Jessica Lane, Staff Writer, email@example.com
Oklahoma State Schools Superintendent, Janet Barresi, visited Amber-Pocasset Schools to have a round table discussion with superintendents, principals, administrators and personnel from around Grady County.
Student representatives from FCCLA, TSA and FFA came to ask Barresi questions. Each student holds or is running for a state office for their organization. Madison Pfeifley is running for state TSA president, Lydia Blaine is running for state FFA reporter, Dalton Chaney is rung for TSA state secretary or reporter and Stetson Clawson is running for southwest regional vice president.
The student representatives and Barresi exchanged questions and answers. Barresi thanked them for their participation.
"Thank you so much for your commitment to your organization and to yourself," she said.
Barresi said as a student she was involved in student council, president of Pep Club and participated in her school's drama group.
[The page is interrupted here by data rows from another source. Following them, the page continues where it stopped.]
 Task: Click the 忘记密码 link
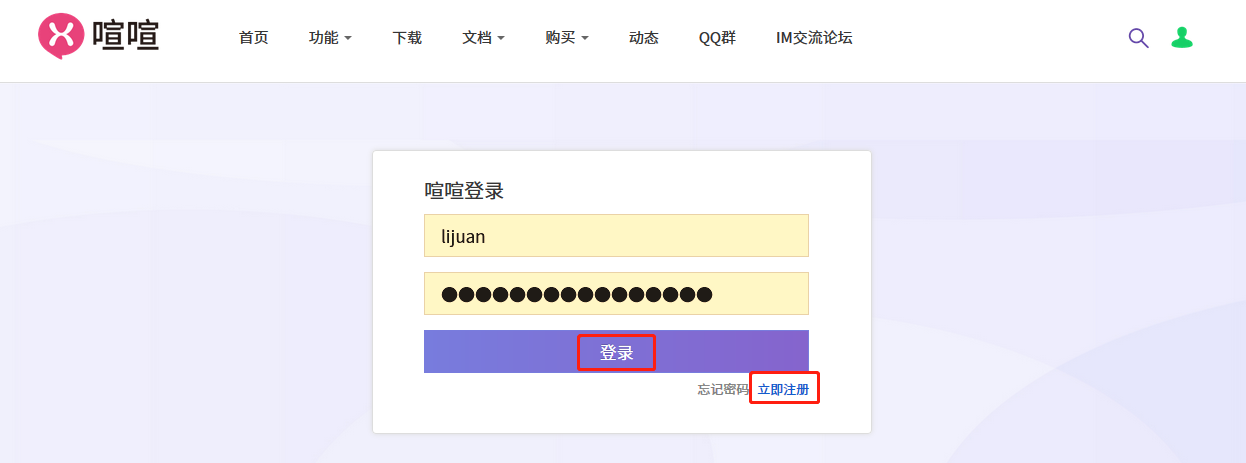(x=722, y=389)
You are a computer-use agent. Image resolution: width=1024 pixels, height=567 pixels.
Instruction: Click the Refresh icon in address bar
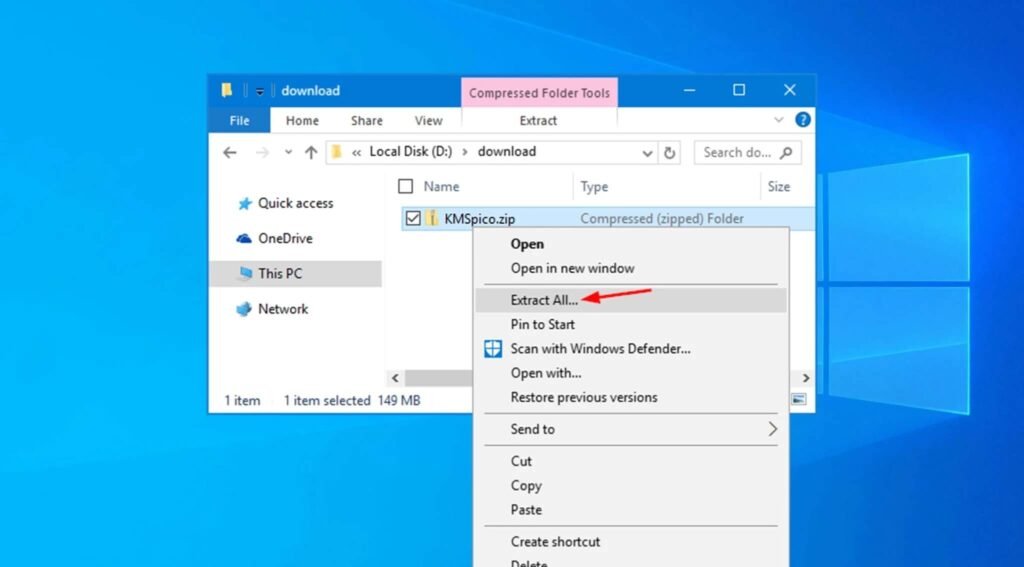coord(669,153)
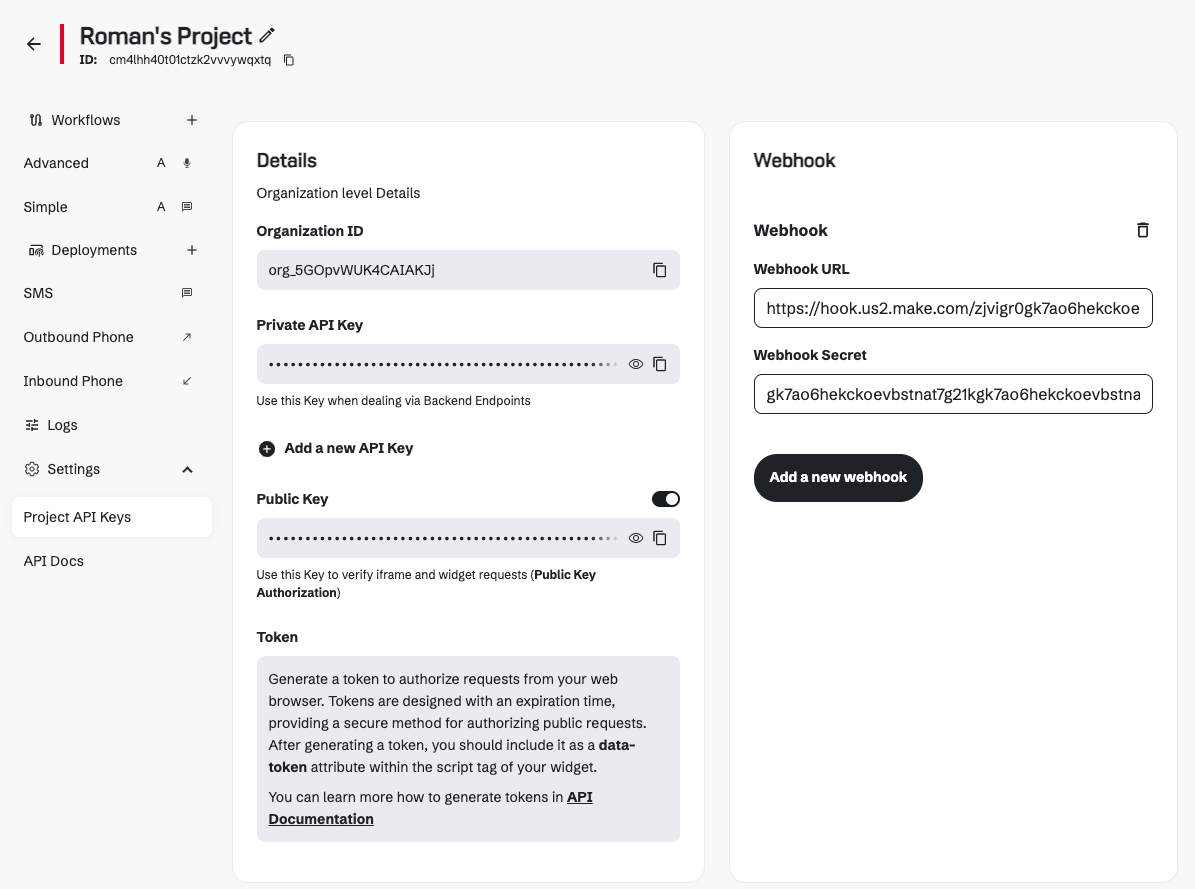This screenshot has height=889, width=1195.
Task: Disable the Public Key toggle
Action: pyautogui.click(x=665, y=498)

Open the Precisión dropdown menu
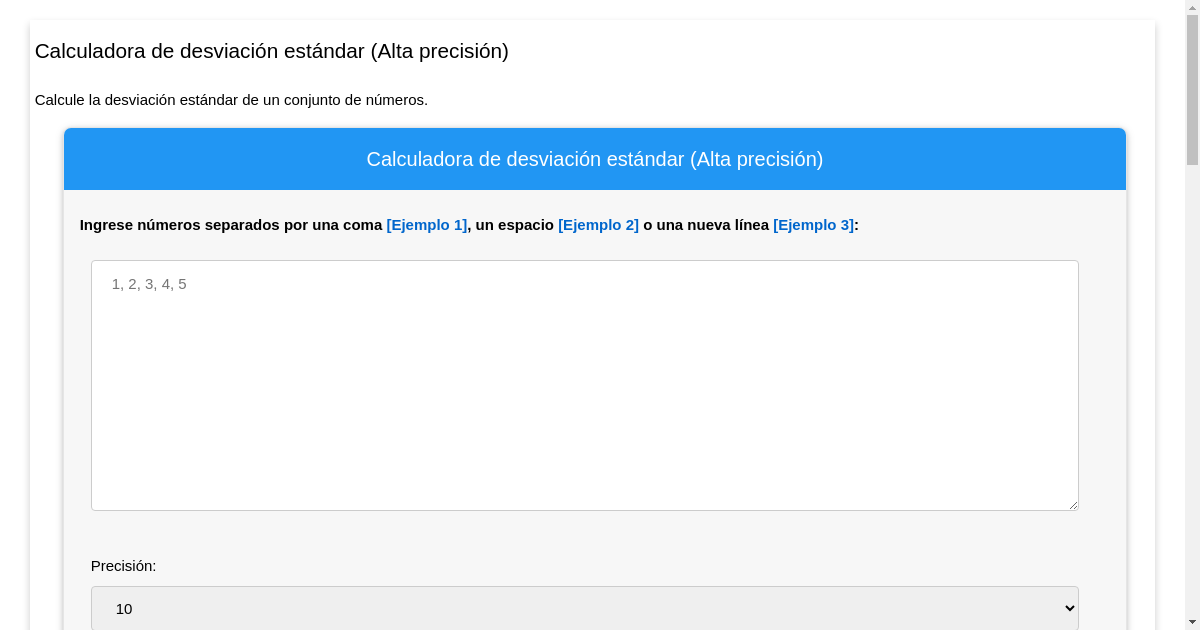pyautogui.click(x=584, y=608)
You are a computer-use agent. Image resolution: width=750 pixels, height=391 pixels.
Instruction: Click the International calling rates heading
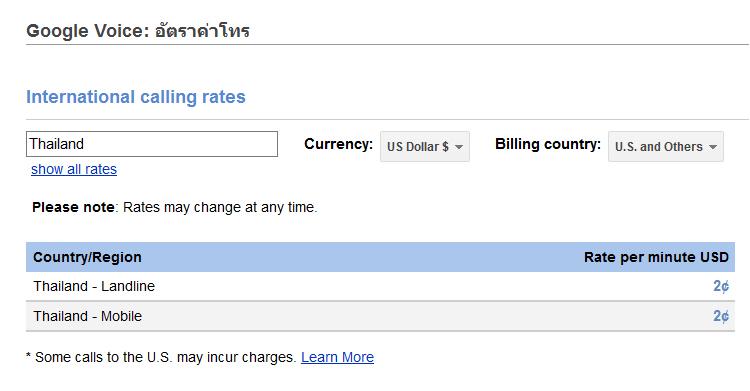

Chaney asked Barresi what advice she had as a leader. Barresi said that she learned a lot from going to different places and learning from individuals.
"Learn and then continue to learn."
Rural schools, technology and math were some of the topics that school administrators discussed with Barresi.
Barresi said she has spent about 80 percent of her time visiting rural areas and saw evidence of the schools' issues with size and availability of services.
Some administrators expressed concern that virtual education was being abused, and that money was going to vendors instead of to districts.
Barresi said she supports all forms of education choice, but is also a proponent of quality education. She suggested that accountability for online schools could be based off of course completion.
There will always be some kind of full-time online learning population, Barresi said. In the future, Barresi said the state board is looking at developing an online virtual network. Online instruction shouldn't be used for students in credit recovery, she said.
Math has a big impact on a student's decision to go to college, one teacher noted, with some opting not to go to college because they are not confident they could complete the math coursework.
Barresi responded that while teachers care about teaching math, they may not have been taught how to teach math. A less worksheet, and more hands-on approach needs to be developed, Barresi said. Writing, even in math, also needs to be developed.